EXERCISE INSTRUCTIONS: Gather each line in the rows below that contains the word "This" and list those lines.

THE INPUT:
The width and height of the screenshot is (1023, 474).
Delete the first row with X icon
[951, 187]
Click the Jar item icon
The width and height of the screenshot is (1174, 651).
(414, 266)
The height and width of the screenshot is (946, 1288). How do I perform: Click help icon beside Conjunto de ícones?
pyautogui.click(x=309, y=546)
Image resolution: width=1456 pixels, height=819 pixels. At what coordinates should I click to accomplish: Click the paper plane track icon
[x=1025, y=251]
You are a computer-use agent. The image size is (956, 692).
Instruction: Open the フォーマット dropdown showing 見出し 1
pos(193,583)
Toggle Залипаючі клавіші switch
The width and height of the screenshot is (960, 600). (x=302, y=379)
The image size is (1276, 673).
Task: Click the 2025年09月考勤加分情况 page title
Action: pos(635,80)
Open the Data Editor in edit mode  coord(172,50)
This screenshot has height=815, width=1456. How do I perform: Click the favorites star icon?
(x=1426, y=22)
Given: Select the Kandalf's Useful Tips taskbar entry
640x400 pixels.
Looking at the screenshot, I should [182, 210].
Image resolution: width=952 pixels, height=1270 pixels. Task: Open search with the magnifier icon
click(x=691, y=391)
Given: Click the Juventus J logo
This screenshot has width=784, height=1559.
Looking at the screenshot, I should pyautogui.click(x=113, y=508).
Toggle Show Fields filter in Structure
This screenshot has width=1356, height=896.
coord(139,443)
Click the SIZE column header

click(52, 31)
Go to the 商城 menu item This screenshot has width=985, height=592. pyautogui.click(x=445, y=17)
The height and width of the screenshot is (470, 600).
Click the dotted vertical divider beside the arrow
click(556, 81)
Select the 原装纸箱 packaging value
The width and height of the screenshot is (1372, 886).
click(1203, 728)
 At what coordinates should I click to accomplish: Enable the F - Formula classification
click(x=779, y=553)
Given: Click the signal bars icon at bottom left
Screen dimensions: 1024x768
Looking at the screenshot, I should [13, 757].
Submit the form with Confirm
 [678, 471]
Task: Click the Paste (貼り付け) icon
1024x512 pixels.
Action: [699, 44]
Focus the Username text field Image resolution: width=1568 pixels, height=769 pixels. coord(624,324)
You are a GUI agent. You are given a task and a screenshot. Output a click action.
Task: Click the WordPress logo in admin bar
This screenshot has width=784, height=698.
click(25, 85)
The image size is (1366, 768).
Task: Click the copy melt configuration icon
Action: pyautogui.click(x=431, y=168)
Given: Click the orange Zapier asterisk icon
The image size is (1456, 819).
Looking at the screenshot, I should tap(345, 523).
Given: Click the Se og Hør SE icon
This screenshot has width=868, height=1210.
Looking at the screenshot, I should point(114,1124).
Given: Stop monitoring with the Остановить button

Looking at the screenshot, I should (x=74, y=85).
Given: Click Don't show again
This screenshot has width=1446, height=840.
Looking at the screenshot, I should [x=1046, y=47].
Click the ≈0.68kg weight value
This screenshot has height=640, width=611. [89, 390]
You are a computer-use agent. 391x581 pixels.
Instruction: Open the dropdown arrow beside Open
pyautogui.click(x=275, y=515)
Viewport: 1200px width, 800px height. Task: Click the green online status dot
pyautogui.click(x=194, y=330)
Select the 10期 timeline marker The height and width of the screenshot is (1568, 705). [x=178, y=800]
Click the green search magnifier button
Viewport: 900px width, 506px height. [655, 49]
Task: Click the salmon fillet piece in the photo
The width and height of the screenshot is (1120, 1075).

RESULT:
This screenshot has height=815, width=1456. How do I perform: Click the favorites star icon?
This screenshot has width=784, height=1559.
This screenshot has width=1356, height=896.
Go to the 商城 menu item This screenshot has width=985, height=592. pyautogui.click(x=445, y=17)
This screenshot has width=784, height=698.
This screenshot has width=868, height=1210.
This screenshot has width=1446, height=840.
This screenshot has height=640, width=611. [89, 390]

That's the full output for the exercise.